I : Encore une question : qu'ont-ils à perdre ? Tout le monde a quelque chose à perdre, de quoi le parti a-t-il peur ?

"C'est une très bonne question, c'est la question centrale qui explique pourquoi je le fais. Je n'aime pas les opinions qui expliquent pourquoi le gouvernement chinois est bon ou mauvais. Je n'aime pas non plus définir la Chine comme bonne ou mauvaise. Ce n'est pas mon travail.


Examinez les faits et décidez par vous-même. Si vous regardez les actes, vous pouvez clairement voir qu'il y a une tendance que nous avons déjà vue auparavant. Ce n'est pas comme l'Holocauste. Quand Staline est intervenu en Ukraine contre les riches fermiers, son but était-il de tuer tout le monde ? Probablement pas.


Mais avec le temps, ils en ont tué de plus en plus, et ils ont dû détruire les preuves. Cela a entraîné des famines et des massacres massifs. Pour résoudre le problème, ils ont anéanti les gens. Si j'étais chirurgien en Chine aujourd'hui, en participant à tout cela, je ne pourrais jamais dormir en paix. Je pourrais être tué moi aussi.


Je pense que le président ne se soucie pas du Falun Gong, il a peut-être même essayé la méditation et l'a même aimée. Tout ce qui l'intéresse, c'est que le problème disparaisse. Il doit s'assurer que le problème ne se présente plus. La solution est de les faire disparaître.


Le monde d'aujourd'hui est constitué de tant d'interdépendances économiques qu'ils ont assurément quelque chose à perdre. Regardez, il n'y a que 3 ou 4 pays qui interdisent le tourisme d’organes.

Sur le plan rationnel, je suis d'accord avec vous. La clé du succès de l'économie chinoise ne réside pas dans le trafic d'organes. Plutôt l'industrie pharmaceutique, ils ont tout, ils peuvent développer des médicaments, ils ont des scientifiques géniaux, etc. Mais ils ne peuvent pas laisser tomber ce problème. Pour le résoudre, ils doivent exterminer ces gens.


Le commerce d'organes a déjà contaminé le monde. Peu importe que la Société de transplantation puisse aller en Chine et revienne et dise de bonnes choses aux journaux concernant la Chine, ils le font, mais un médecin a dit "Attendez un peu". Il en avait entendu parler différemment, venant non pas de sources douteuses, mais du New York Times, et c'était plausible .

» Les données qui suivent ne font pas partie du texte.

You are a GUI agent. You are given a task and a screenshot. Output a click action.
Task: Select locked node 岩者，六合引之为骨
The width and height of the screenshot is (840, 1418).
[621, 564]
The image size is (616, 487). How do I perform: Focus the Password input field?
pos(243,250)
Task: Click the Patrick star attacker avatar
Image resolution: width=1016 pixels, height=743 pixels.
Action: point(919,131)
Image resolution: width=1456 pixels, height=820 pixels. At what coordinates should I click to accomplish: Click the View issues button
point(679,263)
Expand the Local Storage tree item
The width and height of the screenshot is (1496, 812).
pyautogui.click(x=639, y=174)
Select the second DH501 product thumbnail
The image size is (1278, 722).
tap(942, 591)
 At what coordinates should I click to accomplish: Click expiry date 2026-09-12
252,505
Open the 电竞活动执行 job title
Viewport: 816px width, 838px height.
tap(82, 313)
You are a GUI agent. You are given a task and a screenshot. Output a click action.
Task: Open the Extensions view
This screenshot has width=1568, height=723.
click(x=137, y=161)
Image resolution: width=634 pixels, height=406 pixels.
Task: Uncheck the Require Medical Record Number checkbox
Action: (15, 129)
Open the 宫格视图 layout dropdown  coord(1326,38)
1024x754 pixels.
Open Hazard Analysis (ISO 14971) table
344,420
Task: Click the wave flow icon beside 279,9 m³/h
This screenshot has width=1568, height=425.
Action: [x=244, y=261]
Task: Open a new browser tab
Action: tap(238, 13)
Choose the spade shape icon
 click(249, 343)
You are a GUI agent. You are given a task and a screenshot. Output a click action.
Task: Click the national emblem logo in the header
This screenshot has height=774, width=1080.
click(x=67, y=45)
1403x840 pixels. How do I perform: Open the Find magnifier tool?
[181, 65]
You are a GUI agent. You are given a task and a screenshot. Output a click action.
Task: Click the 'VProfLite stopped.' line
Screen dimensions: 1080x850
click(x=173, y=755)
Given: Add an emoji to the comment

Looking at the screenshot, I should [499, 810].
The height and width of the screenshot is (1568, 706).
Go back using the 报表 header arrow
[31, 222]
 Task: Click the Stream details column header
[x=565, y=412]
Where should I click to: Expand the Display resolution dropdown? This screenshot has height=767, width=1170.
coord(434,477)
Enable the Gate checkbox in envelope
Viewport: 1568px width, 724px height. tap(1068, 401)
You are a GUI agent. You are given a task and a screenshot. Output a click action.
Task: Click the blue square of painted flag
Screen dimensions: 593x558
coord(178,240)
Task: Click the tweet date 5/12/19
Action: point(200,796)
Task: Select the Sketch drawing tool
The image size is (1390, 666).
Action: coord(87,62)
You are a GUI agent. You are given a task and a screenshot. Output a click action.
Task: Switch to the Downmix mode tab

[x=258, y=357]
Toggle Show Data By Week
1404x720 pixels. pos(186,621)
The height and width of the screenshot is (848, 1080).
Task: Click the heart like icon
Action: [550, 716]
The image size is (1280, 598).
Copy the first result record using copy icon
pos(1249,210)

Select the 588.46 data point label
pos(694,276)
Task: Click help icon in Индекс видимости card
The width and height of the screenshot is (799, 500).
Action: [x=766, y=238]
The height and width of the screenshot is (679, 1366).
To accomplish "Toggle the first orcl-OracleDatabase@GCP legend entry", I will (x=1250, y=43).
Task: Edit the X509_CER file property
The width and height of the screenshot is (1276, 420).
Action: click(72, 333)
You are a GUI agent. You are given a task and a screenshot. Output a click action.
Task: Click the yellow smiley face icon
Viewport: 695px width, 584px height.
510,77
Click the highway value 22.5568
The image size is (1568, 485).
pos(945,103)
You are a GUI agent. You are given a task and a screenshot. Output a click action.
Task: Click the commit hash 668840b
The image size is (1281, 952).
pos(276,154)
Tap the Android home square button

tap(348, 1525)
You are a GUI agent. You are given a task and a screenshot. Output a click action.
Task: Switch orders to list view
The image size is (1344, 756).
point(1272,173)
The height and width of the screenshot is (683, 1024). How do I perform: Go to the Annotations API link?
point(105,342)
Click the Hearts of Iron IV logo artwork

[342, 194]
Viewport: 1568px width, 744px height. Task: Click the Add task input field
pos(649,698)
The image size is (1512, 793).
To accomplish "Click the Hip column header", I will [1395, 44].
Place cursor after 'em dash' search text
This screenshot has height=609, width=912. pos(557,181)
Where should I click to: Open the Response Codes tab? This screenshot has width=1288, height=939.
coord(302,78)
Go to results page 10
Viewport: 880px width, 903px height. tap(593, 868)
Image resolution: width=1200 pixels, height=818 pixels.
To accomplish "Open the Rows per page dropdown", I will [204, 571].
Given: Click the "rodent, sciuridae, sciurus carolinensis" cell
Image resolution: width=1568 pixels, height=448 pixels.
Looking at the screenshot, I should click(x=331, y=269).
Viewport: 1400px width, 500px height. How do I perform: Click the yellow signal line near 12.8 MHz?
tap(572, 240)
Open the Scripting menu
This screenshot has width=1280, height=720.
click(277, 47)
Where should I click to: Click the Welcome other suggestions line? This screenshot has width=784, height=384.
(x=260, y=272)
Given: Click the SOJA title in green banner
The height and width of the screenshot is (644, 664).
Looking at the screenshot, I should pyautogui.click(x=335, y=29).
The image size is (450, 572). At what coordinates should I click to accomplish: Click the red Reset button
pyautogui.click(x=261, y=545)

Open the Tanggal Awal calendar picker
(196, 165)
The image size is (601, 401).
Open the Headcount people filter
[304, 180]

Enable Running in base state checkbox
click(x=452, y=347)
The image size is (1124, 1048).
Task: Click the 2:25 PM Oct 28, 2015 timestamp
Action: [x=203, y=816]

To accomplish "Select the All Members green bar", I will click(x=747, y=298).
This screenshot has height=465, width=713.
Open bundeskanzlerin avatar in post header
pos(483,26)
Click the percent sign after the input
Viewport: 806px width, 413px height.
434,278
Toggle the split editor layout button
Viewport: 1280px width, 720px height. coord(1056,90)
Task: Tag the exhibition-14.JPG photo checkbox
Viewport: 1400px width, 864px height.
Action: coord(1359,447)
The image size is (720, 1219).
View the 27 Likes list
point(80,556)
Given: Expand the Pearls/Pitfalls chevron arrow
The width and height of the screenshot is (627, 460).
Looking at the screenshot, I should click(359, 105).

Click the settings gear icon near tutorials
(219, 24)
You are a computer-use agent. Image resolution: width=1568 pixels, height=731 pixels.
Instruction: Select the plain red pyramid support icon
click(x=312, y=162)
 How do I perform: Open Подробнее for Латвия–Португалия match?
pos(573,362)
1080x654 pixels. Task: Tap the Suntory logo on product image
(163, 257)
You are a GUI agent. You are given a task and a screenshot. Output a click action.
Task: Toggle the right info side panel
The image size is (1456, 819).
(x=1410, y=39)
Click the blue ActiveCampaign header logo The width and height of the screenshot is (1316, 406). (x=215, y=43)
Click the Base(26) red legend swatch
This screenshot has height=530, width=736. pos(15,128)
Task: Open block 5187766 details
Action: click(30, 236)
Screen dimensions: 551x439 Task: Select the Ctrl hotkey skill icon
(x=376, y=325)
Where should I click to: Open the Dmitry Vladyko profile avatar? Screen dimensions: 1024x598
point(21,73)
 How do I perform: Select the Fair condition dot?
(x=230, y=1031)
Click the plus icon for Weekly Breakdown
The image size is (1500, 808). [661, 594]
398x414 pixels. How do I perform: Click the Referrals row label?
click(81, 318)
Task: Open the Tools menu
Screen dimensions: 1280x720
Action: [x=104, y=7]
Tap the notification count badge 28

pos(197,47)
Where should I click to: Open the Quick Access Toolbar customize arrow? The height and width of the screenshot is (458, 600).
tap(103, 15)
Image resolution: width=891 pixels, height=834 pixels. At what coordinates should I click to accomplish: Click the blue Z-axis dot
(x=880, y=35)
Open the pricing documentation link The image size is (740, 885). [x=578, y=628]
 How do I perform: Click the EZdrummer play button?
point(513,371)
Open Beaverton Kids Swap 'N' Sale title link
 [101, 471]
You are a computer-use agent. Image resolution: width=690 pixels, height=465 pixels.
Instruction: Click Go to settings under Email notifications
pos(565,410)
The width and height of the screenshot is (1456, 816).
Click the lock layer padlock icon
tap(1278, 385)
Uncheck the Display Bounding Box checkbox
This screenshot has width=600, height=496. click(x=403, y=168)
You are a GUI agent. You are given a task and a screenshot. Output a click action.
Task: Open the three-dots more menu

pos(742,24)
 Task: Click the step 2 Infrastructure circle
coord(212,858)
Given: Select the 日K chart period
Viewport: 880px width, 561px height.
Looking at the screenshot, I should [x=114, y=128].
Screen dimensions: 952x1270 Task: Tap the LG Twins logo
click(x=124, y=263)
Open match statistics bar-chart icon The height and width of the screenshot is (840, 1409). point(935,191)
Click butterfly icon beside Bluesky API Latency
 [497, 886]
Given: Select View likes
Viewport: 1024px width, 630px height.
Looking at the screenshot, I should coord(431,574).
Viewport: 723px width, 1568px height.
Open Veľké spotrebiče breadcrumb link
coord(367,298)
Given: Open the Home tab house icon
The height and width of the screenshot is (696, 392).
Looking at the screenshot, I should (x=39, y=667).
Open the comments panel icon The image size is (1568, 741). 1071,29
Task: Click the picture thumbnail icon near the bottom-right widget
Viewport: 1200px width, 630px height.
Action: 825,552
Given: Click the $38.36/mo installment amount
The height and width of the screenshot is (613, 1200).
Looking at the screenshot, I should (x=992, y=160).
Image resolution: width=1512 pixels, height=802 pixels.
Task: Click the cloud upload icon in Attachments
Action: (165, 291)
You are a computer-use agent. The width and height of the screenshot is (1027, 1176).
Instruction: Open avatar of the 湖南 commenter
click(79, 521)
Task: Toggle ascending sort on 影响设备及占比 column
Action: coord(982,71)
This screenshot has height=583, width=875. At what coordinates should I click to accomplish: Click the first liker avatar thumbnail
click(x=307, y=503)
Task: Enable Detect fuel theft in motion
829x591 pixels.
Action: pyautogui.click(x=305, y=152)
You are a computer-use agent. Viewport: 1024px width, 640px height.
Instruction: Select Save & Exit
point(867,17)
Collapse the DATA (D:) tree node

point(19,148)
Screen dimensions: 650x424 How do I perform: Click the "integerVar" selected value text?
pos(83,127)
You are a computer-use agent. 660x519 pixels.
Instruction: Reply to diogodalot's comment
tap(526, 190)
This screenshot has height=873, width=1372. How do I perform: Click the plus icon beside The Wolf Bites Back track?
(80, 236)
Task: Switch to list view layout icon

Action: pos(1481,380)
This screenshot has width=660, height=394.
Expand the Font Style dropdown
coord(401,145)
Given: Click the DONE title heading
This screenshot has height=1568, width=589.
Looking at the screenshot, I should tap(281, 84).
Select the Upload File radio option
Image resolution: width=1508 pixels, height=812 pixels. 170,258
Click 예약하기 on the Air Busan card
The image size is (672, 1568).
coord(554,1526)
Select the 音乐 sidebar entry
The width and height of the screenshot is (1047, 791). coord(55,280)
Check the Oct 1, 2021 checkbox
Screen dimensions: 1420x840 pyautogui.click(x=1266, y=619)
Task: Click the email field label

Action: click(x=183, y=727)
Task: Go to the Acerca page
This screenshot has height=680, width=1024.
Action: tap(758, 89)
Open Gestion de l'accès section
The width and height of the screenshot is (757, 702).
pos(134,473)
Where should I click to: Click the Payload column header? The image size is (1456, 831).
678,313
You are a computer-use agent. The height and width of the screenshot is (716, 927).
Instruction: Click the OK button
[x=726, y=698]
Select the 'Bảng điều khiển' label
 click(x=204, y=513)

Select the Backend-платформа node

Ce grand changement a commencé en 2016. C'était fascinant d'observer à quel point l'opinion dominante était bouleversée. Les Chinois s'accrochent à la pensée marxiste, selon laquelle les problèmes doivent être éliminés. En même temps, ils ont beaucoup de jeunes médecins idéalistes. Ce combat concerne l'âme de la Chine.


On ne peut pas aller de l'avant sans accepter le passé. Même s'ils arrêtaient tout ça demain. Les auteurs doivent accepter ce qu'ils ont fait. Vous devez faire face aux proches des disparus. Pas à moi, aux familles ! Pas au Falun Gong. Et certainement pas à l'industrie de la transplantation. L'accent est mis sur les familles. Vous avez toujours peur de parler à moi ou à quelqu'un d'autre. Si ça change, on ira de l'avant."